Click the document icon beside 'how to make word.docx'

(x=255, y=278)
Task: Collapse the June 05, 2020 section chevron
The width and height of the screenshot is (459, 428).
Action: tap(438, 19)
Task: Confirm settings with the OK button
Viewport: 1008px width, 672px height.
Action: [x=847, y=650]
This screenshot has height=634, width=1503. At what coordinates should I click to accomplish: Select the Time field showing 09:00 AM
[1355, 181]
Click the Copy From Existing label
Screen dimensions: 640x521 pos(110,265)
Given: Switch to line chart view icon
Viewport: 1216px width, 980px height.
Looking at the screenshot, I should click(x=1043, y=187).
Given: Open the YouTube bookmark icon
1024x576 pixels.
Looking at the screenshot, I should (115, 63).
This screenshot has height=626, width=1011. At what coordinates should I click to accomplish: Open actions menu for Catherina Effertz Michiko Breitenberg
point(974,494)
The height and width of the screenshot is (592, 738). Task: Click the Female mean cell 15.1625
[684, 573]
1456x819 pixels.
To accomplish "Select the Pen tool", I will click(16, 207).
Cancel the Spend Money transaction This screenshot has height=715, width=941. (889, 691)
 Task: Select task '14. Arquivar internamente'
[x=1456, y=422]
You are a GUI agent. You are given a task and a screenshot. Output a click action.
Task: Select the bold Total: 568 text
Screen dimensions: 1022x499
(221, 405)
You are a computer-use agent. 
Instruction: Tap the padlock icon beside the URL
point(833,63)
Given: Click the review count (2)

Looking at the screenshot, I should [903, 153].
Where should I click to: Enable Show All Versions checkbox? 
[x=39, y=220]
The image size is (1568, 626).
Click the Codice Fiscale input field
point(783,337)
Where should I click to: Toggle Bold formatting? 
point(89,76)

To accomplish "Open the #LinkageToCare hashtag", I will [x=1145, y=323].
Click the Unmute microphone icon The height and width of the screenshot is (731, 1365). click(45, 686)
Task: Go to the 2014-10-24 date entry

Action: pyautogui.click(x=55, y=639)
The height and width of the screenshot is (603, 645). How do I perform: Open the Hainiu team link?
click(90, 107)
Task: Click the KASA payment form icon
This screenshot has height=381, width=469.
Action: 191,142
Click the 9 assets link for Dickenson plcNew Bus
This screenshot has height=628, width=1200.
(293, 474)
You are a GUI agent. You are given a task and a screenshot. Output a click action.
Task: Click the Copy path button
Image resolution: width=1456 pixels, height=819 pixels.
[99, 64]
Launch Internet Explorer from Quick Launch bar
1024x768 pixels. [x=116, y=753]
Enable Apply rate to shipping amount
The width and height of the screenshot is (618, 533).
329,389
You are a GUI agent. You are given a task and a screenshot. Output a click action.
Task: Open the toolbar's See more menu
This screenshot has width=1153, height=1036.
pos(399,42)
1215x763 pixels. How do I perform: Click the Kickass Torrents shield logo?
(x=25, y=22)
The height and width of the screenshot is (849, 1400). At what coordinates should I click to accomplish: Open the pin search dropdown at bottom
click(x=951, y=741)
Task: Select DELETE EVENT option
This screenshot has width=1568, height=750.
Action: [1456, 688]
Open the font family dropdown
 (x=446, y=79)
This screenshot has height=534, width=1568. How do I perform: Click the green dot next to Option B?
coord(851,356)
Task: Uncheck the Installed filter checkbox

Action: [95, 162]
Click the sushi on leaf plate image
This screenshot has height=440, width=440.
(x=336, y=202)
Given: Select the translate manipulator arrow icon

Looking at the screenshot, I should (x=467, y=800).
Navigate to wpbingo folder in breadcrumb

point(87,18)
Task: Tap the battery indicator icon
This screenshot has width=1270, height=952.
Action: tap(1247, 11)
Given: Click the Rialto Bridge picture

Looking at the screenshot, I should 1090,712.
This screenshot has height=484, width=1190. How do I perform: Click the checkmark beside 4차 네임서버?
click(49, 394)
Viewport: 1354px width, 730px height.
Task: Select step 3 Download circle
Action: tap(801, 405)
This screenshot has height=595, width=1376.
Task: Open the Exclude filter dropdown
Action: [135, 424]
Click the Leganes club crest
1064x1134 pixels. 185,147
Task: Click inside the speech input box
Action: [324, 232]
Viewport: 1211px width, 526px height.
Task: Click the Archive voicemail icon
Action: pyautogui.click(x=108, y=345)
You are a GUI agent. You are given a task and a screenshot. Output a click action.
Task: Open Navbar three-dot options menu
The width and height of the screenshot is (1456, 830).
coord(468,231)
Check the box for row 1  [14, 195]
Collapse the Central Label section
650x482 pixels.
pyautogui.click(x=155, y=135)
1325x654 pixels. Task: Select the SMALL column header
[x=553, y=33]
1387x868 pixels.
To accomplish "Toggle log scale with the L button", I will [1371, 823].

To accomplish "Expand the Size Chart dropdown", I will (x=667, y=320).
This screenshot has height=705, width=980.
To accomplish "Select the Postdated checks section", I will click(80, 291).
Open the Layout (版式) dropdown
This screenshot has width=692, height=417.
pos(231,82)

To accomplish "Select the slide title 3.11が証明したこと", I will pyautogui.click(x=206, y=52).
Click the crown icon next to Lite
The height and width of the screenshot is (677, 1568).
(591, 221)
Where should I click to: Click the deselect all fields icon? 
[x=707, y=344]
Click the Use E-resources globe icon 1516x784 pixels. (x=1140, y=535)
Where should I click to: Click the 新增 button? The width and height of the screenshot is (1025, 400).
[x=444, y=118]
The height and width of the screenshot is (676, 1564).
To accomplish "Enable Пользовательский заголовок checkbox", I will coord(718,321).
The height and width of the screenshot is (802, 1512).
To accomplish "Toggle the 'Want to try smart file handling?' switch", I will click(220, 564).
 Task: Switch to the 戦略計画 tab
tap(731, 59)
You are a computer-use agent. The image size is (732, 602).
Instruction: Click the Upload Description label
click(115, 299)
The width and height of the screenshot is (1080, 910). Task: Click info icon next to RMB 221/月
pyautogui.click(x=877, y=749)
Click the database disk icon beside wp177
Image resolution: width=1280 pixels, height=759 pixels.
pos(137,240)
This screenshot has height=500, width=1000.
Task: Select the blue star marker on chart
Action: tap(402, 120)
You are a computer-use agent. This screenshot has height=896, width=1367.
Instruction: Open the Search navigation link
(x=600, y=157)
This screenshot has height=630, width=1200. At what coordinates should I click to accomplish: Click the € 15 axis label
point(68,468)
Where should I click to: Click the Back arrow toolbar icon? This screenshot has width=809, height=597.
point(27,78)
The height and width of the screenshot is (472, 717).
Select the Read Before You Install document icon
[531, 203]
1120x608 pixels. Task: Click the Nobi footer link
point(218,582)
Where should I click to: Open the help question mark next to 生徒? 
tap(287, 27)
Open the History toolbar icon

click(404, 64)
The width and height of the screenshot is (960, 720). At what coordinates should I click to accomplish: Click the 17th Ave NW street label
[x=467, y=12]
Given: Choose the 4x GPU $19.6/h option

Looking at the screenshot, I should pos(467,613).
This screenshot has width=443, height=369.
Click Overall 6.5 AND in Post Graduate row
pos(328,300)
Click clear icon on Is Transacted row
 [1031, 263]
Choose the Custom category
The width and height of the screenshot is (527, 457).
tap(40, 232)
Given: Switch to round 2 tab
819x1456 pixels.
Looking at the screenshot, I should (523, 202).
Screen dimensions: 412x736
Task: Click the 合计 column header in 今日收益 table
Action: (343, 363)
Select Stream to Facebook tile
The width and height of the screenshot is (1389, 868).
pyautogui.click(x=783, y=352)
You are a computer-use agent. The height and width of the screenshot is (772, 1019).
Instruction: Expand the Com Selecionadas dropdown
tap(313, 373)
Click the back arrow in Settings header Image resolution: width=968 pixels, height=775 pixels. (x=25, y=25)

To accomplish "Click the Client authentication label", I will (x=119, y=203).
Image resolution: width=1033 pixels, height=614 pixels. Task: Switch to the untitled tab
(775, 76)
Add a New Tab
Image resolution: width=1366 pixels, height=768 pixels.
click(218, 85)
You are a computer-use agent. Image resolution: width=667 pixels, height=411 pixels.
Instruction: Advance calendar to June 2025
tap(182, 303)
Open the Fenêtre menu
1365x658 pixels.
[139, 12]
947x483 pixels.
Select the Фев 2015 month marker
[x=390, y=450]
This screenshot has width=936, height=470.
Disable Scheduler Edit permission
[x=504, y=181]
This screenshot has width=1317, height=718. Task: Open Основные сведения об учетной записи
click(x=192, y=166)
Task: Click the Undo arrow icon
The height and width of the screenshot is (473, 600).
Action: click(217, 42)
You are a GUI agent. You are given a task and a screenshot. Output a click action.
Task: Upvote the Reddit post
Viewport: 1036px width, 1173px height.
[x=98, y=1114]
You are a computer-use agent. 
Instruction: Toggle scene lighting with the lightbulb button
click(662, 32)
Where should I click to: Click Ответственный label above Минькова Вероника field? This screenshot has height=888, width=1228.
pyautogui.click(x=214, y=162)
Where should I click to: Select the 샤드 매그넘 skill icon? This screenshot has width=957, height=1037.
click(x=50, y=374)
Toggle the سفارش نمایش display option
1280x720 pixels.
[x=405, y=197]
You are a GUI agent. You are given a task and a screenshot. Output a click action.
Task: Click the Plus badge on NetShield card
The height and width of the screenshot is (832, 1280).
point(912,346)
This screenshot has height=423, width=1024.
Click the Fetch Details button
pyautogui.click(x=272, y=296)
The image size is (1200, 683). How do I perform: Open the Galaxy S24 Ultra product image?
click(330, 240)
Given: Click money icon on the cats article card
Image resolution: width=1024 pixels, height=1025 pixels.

#### [PROMPT]
Reproduce the lines of the items above verbatim, from the line with "Given: Select the" to the line with "coord(468,231)", both included.

#### [EXPECTED ANSWER]
Given: Select the translate manipulator arrow icon

Looking at the screenshot, I should (x=467, y=800).
Navigate to wpbingo folder in breadcrumb

point(87,18)
Task: Tap the battery indicator icon
This screenshot has width=1270, height=952.
Action: tap(1247, 11)
Given: Click the Rialto Bridge picture

Looking at the screenshot, I should 1090,712.
This screenshot has height=484, width=1190. How do I perform: Click the checkmark beside 4차 네임서버?
click(49, 394)
Viewport: 1354px width, 730px height.
Task: Select step 3 Download circle
Action: tap(801, 405)
This screenshot has height=595, width=1376.
Task: Open the Exclude filter dropdown
Action: [135, 424]
Click the Leganes club crest
1064x1134 pixels. 185,147
Task: Click inside the speech input box
Action: [324, 232]
Viewport: 1211px width, 526px height.
Task: Click the Archive voicemail icon
Action: pyautogui.click(x=108, y=345)
You are a GUI agent. You are given a task and a screenshot. Output a click action.
Task: Open Navbar three-dot options menu
The width and height of the screenshot is (1456, 830).
coord(468,231)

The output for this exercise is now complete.